**ENTRIES SUPPLIED:**
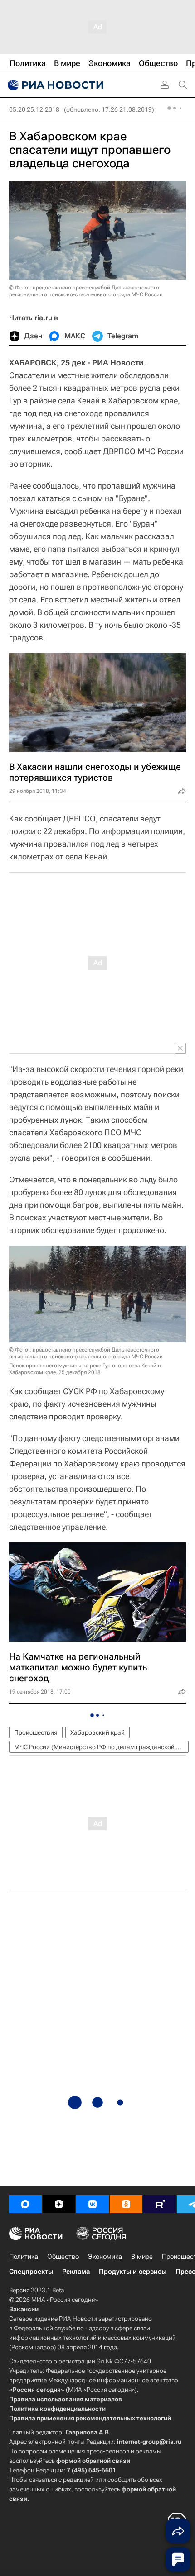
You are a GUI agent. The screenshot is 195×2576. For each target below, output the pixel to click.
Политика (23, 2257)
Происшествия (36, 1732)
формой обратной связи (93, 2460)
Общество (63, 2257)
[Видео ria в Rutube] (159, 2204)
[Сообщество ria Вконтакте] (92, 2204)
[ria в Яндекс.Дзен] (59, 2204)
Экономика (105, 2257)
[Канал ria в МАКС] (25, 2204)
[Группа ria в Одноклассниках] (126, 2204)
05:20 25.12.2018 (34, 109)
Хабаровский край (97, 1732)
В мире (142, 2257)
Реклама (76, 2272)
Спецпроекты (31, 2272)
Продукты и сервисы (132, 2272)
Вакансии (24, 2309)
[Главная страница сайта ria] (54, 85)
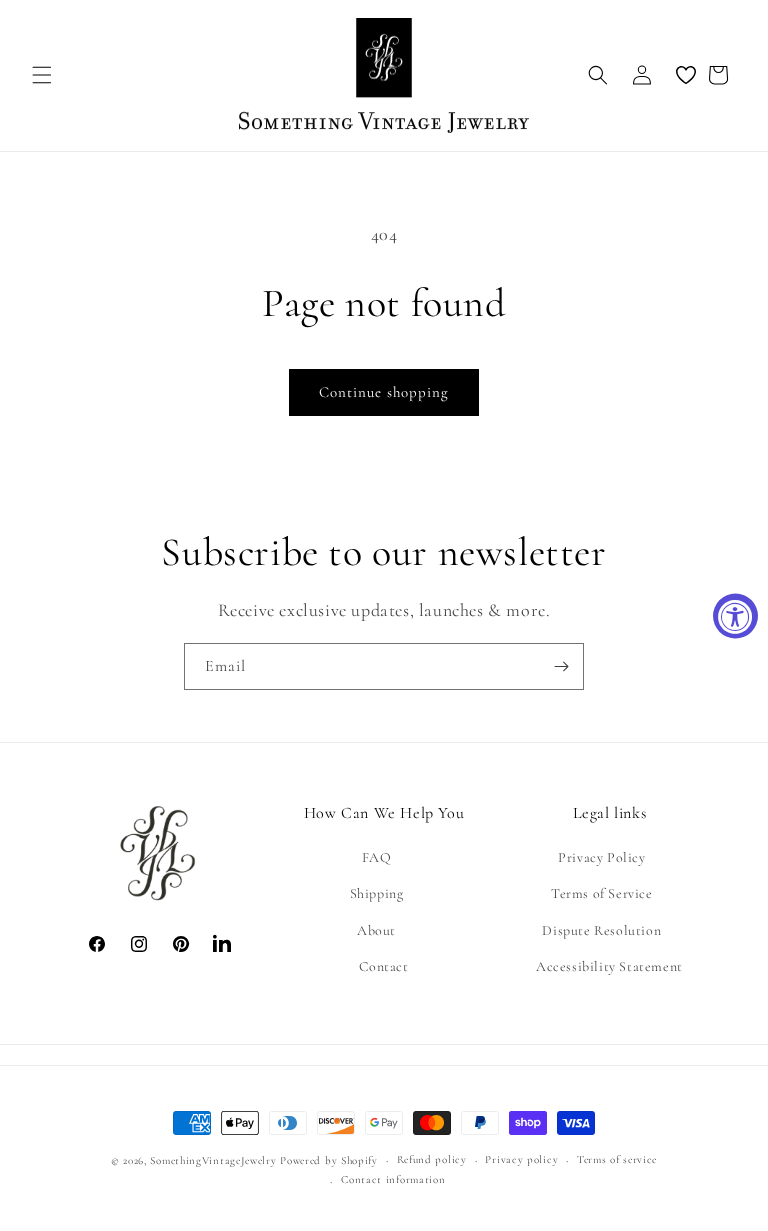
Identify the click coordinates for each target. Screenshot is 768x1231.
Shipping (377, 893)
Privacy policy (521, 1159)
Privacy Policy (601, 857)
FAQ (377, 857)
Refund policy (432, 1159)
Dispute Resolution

**HOW TO COMPLETE THIS TASK:**
Would you show every line in the data above that contains the string "each"?

**TASK SOLUTION:**
You are a GUI agent. The screenshot is 195×2576. For each target below, output the pixel to click.
Identify the click coordinates for each target. Screenshot is 768x1231.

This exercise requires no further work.